• [Task description]: What is needed here is an exact copy of all the data.

• [Source data]:
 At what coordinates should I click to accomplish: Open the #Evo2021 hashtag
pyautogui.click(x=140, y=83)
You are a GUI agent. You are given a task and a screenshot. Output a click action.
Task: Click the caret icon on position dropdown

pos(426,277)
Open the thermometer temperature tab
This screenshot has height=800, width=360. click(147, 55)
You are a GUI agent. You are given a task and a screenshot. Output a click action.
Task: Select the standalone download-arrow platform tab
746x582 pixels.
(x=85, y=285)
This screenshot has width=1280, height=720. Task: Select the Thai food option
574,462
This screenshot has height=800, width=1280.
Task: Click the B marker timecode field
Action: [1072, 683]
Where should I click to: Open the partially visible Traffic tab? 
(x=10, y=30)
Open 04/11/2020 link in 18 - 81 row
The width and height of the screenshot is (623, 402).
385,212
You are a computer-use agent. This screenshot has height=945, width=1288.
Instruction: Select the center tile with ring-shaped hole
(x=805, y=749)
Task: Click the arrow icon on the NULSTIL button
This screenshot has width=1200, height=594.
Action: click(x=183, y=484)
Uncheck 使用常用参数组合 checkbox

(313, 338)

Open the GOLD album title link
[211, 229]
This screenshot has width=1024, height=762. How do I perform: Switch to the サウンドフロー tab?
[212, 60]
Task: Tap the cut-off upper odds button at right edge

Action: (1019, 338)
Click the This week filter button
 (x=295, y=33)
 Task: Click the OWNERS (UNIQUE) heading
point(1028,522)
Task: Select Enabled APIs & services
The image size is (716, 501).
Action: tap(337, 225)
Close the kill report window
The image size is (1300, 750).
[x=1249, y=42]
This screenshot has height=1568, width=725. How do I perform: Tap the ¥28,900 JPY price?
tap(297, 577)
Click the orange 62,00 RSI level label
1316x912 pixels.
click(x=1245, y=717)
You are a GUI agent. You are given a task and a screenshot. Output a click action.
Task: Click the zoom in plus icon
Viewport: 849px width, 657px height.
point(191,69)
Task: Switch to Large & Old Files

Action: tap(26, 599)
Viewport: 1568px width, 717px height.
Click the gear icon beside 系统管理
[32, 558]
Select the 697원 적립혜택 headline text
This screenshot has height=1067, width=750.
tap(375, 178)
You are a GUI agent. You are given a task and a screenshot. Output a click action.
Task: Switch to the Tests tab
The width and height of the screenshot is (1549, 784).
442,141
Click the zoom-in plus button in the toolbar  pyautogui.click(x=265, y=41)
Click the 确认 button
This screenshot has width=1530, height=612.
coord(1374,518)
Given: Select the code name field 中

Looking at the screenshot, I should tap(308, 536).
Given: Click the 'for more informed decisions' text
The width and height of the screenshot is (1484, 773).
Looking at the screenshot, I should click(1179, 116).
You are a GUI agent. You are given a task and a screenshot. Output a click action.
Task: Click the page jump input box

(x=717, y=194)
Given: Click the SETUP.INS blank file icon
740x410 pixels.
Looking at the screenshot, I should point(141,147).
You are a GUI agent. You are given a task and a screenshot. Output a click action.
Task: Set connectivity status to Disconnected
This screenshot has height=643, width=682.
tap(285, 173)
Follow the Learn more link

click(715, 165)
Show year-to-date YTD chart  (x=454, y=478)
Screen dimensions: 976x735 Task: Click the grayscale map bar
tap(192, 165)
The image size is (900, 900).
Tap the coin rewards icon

• [Your response]:
 At what coordinates should I click to accomplish: Open the #Evo2021 hashtag
pyautogui.click(x=140, y=83)
You are a GUI agent. You are given a task and a screenshot. Output a click action.
Task: Click the caret icon on position dropdown

pos(426,277)
Open the thermometer temperature tab
This screenshot has height=800, width=360. click(147, 55)
You are a GUI agent. You are given a task and a screenshot. Output a click action.
Task: Select the standalone download-arrow platform tab
746x582 pixels.
(x=85, y=285)
This screenshot has width=1280, height=720. Task: Select the Thai food option
574,462
This screenshot has height=800, width=1280.
Task: Click the B marker timecode field
Action: [1072, 683]
Where should I click to: Open the partially visible Traffic tab? 
(x=10, y=30)
Open 04/11/2020 link in 18 - 81 row
The width and height of the screenshot is (623, 402).
385,212
You are a computer-use agent. This screenshot has height=945, width=1288.
Instruction: Select the center tile with ring-shaped hole
(x=805, y=749)
Task: Click the arrow icon on the NULSTIL button
This screenshot has width=1200, height=594.
Action: click(x=183, y=484)
Uncheck 使用常用参数组合 checkbox

(313, 338)

Open the GOLD album title link
[211, 229]
This screenshot has width=1024, height=762. How do I perform: Switch to the サウンドフロー tab?
[212, 60]
Task: Tap the cut-off upper odds button at right edge

Action: (1019, 338)
Click the This week filter button
 (x=295, y=33)
 Task: Click the OWNERS (UNIQUE) heading
point(1028,522)
Task: Select Enabled APIs & services
The image size is (716, 501).
Action: tap(337, 225)
Close the kill report window
The image size is (1300, 750).
[x=1249, y=42]
This screenshot has height=1568, width=725. How do I perform: Tap the ¥28,900 JPY price?
tap(297, 577)
Click the orange 62,00 RSI level label
1316x912 pixels.
click(x=1245, y=717)
You are a GUI agent. You are given a task and a screenshot. Output a click action.
Task: Click the zoom in plus icon
Viewport: 849px width, 657px height.
point(191,69)
Task: Switch to Large & Old Files

Action: tap(26, 599)
Viewport: 1568px width, 717px height.
Click the gear icon beside 系统管理
[32, 558]
Select the 697원 적립혜택 headline text
This screenshot has height=1067, width=750.
tap(375, 178)
You are a GUI agent. You are given a task and a screenshot. Output a click action.
Task: Switch to the Tests tab
The width and height of the screenshot is (1549, 784).
442,141
Click the zoom-in plus button in the toolbar  pyautogui.click(x=265, y=41)
Click the 确认 button
This screenshot has width=1530, height=612.
coord(1374,518)
Given: Select the code name field 中

Looking at the screenshot, I should tap(308, 536).
Given: Click the 'for more informed decisions' text
The width and height of the screenshot is (1484, 773).
Looking at the screenshot, I should click(1179, 116).
You are a GUI agent. You are given a task and a screenshot. Output a click action.
Task: Click the page jump input box

(x=717, y=194)
Given: Click the SETUP.INS blank file icon
740x410 pixels.
Looking at the screenshot, I should point(141,147).
You are a GUI agent. You are given a task and a screenshot. Output a click action.
Task: Set connectivity status to Disconnected
This screenshot has height=643, width=682.
tap(285, 173)
Follow the Learn more link

click(715, 165)
Show year-to-date YTD chart  (x=454, y=478)
Screen dimensions: 976x735 Task: Click the grayscale map bar
tap(192, 165)
The image size is (900, 900).
Tap the coin rewards icon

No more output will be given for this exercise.